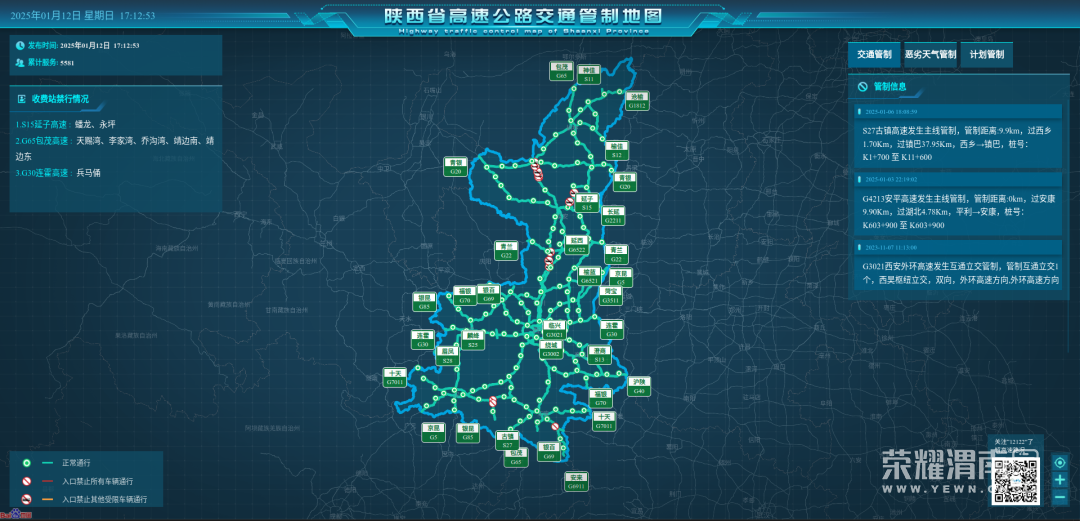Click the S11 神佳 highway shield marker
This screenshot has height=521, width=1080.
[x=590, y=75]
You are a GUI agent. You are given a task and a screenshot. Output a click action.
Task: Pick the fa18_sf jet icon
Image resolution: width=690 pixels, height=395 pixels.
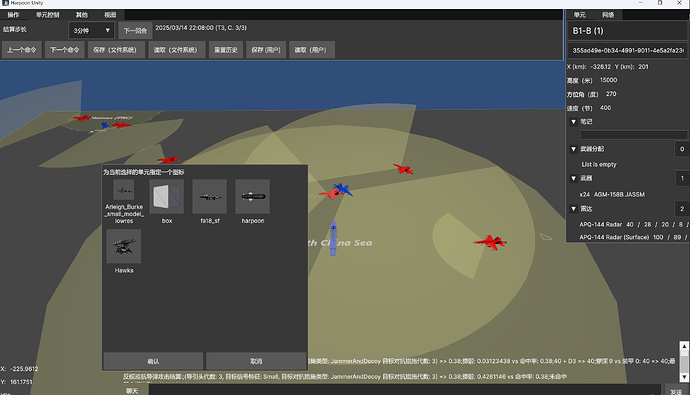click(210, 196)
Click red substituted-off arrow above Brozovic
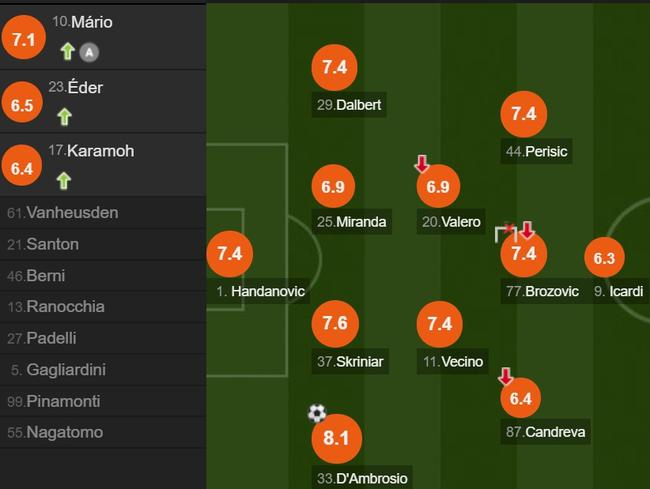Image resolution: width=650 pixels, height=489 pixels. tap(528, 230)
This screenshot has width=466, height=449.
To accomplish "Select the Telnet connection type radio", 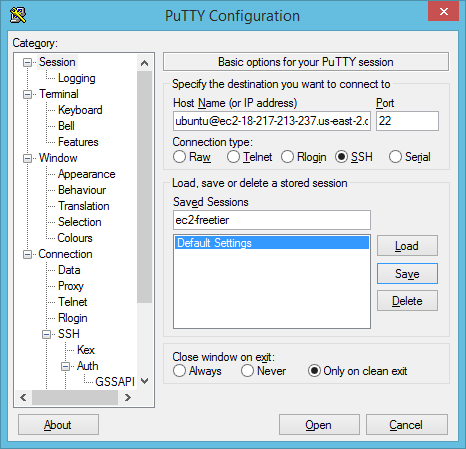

...

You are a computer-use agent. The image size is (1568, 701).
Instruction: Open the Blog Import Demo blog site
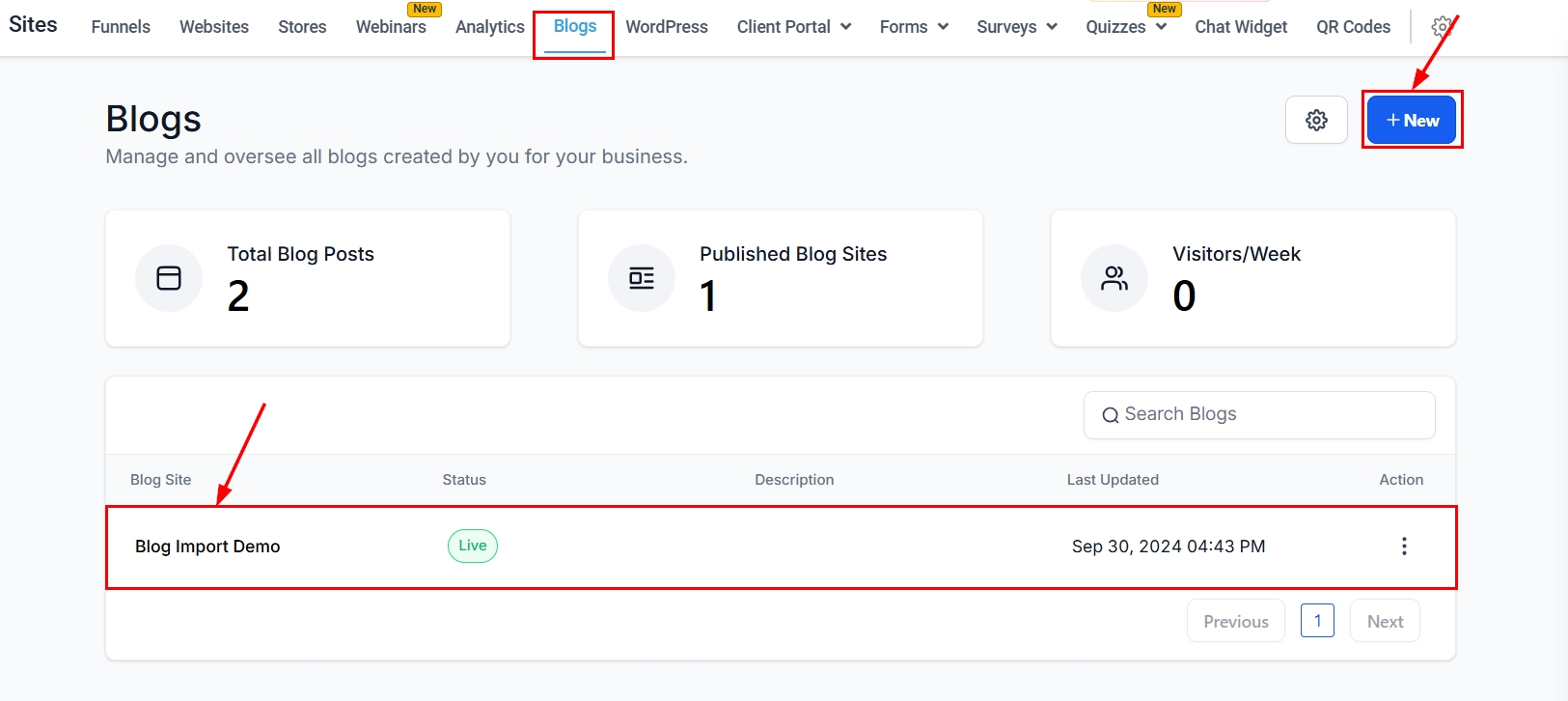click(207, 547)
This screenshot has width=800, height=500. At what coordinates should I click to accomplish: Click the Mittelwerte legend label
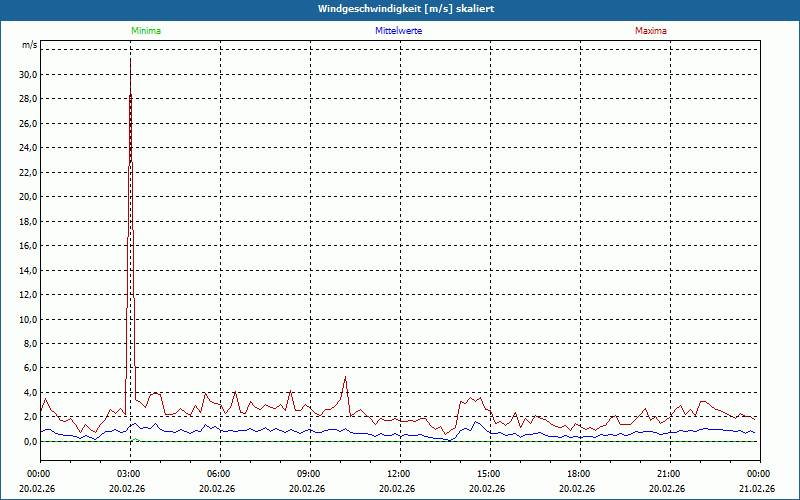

● **The task**
Would you print exactly the lines in the listing above, from the line bearing "Click red substituted-off" through the line bearing "the Telnet connection", leaving out all pictures?

● **Result of the exercise**
Click red substituted-off arrow above Brozovic
Image resolution: width=650 pixels, height=489 pixels. tap(528, 230)
This screenshot has width=466, height=449.
To accomplish "Select the Telnet connection type radio", 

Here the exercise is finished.